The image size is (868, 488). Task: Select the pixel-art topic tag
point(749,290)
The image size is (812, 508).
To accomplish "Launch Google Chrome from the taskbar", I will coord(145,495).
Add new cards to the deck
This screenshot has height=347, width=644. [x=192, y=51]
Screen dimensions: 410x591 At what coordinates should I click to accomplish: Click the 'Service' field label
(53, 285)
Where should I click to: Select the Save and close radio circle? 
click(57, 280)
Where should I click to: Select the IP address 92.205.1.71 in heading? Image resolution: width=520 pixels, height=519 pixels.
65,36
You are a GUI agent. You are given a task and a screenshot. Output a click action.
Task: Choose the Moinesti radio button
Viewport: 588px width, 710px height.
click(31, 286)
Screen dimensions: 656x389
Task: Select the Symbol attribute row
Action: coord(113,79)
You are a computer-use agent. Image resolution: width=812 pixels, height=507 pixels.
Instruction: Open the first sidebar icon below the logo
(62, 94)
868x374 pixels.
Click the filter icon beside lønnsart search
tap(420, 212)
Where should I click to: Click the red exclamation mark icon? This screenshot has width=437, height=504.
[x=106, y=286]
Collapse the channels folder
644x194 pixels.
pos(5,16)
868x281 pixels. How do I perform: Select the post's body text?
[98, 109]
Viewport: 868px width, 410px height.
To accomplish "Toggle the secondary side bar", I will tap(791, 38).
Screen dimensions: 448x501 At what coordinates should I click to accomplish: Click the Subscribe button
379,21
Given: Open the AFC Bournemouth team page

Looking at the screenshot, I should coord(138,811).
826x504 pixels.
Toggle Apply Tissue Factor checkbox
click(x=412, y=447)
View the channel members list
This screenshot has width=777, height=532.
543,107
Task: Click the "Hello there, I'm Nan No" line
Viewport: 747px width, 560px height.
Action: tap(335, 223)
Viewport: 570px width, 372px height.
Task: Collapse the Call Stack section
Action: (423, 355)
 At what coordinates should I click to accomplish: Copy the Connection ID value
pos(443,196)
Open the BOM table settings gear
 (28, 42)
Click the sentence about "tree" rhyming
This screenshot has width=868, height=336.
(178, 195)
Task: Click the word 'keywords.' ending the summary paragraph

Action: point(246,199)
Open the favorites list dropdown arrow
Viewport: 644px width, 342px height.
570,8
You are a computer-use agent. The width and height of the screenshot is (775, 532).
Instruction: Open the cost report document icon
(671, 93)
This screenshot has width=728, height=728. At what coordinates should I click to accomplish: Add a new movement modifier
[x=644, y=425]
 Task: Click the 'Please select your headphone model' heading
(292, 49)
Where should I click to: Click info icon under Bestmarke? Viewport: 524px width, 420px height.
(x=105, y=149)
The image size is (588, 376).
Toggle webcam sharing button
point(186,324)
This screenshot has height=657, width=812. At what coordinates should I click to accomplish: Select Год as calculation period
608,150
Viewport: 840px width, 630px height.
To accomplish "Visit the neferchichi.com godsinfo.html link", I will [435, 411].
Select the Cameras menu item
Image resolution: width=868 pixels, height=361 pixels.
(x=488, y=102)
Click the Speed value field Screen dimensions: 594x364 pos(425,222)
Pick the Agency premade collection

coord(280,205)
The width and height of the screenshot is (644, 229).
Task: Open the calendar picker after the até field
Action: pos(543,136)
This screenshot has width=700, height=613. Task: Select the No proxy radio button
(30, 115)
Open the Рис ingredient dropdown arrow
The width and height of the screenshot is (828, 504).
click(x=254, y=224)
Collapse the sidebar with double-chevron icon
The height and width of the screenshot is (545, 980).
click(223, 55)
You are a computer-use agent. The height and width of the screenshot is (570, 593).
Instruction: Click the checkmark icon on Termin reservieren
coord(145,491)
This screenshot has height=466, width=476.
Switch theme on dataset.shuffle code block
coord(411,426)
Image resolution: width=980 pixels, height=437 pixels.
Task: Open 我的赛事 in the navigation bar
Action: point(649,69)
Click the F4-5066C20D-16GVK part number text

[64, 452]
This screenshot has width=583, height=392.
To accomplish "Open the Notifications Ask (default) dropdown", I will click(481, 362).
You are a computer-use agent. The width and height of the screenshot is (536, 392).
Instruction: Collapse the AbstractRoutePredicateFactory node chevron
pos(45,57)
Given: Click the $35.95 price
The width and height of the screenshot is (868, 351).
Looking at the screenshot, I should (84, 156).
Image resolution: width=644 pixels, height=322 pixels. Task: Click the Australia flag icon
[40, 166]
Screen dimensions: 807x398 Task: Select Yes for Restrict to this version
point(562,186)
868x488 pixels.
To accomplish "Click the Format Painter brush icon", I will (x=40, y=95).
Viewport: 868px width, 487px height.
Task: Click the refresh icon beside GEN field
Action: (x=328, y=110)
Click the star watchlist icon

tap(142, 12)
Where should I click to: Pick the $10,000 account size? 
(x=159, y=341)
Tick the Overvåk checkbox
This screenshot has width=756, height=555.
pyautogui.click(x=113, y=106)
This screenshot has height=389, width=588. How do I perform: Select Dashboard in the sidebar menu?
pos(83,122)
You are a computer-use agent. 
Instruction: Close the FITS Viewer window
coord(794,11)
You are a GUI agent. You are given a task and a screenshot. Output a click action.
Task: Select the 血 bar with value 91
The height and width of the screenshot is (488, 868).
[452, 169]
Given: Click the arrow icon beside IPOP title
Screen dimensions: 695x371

Exercise goal> Set down, word for word, every line from the line that holds "Given: Click the arrow icon beside IPOP title" to the end of the entries above, including both ends.

Answer space>
Given: Click the arrow icon beside IPOP title
Screen dimensions: 695x371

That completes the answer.